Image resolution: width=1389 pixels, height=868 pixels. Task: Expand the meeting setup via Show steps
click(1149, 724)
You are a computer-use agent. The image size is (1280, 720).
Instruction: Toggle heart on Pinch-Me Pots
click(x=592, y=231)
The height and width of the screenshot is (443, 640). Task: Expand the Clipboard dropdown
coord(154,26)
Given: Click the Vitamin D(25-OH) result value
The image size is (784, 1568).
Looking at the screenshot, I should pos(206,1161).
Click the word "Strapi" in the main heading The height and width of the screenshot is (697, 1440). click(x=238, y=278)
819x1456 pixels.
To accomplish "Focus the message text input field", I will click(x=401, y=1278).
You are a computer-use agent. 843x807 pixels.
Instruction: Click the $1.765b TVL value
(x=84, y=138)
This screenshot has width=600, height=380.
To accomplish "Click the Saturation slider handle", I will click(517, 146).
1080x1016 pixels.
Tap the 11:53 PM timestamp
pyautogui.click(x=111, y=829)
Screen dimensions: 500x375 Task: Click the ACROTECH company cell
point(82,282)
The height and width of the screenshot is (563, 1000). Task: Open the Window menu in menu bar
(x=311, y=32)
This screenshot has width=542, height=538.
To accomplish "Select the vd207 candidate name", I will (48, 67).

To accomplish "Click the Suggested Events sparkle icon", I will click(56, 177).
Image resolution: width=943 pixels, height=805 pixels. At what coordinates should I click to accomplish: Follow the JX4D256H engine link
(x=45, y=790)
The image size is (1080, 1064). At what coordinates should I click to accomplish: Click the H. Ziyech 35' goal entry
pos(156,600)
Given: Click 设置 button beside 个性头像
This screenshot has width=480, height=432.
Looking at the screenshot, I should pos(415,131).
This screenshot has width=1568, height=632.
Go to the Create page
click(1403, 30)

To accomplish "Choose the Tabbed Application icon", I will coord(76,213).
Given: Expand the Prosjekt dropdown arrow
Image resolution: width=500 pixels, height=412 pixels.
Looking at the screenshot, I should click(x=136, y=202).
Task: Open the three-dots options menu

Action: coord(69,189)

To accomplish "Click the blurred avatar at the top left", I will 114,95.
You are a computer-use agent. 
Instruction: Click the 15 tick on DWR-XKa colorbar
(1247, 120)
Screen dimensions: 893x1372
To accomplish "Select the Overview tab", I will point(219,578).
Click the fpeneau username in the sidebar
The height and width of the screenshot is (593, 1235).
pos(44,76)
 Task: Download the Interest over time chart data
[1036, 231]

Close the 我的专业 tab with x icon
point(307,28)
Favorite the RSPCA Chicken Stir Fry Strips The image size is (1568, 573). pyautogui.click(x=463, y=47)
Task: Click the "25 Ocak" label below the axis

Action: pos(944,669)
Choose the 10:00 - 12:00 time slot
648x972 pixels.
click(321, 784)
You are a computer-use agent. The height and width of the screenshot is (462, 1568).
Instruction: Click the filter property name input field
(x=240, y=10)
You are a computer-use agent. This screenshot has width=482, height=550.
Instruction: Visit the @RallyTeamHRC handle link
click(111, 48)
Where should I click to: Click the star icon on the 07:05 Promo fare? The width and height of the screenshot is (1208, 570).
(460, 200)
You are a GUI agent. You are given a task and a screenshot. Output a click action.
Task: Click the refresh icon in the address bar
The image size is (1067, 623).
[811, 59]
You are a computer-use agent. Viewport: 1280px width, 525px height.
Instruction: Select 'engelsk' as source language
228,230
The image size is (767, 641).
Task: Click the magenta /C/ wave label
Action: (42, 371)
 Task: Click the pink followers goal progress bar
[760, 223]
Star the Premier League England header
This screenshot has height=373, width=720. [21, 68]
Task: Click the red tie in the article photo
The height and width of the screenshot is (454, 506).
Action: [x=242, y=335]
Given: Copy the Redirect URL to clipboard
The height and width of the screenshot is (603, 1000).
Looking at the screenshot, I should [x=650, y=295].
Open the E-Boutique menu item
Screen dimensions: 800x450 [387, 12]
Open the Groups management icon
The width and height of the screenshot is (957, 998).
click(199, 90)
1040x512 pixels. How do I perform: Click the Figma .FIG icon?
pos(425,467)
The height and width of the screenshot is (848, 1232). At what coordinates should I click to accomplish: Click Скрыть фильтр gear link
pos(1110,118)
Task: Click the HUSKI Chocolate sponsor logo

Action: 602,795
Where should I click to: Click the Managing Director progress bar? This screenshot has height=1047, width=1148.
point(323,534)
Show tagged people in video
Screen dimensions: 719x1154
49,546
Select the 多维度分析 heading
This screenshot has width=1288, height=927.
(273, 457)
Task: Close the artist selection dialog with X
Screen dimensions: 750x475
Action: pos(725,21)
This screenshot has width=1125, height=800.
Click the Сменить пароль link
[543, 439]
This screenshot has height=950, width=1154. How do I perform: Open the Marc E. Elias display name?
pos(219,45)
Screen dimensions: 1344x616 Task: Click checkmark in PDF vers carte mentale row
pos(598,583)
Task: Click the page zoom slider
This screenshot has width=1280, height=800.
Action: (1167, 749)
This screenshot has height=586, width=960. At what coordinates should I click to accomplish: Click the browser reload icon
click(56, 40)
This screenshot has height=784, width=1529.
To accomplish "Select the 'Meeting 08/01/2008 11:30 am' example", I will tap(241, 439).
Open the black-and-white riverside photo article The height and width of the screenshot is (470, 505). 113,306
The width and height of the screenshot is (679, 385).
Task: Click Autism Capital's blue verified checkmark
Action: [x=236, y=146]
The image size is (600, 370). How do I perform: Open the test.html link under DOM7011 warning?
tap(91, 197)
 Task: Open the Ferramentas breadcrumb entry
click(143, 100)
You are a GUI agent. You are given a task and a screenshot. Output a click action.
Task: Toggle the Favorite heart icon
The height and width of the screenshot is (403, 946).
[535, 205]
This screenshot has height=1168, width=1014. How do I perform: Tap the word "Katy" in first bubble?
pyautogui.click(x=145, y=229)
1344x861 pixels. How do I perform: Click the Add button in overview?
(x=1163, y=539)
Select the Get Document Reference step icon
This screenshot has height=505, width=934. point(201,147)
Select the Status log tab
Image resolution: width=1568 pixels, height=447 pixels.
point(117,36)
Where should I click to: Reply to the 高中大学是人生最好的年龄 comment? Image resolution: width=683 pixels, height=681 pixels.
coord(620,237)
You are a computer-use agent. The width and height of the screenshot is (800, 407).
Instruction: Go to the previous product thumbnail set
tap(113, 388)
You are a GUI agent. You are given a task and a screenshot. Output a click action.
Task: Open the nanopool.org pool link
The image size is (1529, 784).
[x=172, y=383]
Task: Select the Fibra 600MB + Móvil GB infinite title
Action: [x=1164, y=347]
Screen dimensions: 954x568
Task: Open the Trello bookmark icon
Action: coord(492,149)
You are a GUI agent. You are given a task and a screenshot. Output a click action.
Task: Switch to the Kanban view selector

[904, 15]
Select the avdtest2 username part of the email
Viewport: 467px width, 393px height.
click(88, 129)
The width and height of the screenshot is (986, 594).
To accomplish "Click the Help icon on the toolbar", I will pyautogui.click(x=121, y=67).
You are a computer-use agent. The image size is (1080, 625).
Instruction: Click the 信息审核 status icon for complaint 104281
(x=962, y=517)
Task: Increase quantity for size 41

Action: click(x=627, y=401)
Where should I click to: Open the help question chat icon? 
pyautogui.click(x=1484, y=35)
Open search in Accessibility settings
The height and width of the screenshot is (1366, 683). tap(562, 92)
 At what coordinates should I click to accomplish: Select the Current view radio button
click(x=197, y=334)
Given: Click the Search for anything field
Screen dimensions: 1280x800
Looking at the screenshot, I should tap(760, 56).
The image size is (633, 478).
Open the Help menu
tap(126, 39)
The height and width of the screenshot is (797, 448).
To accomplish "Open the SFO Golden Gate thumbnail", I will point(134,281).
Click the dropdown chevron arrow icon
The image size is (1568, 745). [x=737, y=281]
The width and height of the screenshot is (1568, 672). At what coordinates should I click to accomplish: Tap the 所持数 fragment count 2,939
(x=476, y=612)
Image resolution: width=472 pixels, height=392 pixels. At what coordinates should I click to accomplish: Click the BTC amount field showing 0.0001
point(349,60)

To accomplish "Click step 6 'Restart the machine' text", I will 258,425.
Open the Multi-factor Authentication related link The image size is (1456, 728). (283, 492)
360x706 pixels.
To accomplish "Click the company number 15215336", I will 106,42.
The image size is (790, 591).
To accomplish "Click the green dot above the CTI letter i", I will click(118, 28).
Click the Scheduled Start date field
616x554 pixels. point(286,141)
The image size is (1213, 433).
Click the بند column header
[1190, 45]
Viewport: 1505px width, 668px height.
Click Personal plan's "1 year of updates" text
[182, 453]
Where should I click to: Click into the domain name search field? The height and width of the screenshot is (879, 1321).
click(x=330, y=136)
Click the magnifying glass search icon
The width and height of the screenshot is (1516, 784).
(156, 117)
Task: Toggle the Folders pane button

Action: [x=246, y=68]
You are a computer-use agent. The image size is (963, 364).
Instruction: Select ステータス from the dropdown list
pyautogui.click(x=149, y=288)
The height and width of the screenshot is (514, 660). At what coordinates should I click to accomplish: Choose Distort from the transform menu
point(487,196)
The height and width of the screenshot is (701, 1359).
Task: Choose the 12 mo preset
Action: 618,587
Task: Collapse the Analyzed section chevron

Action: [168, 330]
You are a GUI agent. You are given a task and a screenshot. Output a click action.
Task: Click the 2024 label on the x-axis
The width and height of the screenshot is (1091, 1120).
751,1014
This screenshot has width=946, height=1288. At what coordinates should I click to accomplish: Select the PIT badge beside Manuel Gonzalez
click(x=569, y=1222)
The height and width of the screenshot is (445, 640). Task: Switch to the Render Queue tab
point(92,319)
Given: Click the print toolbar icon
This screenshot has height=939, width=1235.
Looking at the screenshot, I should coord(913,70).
-*-
# How to complete this task
Determine how many lines of the records above hold the word "slider" and give the number with nothing added.

# Response to the exercise
2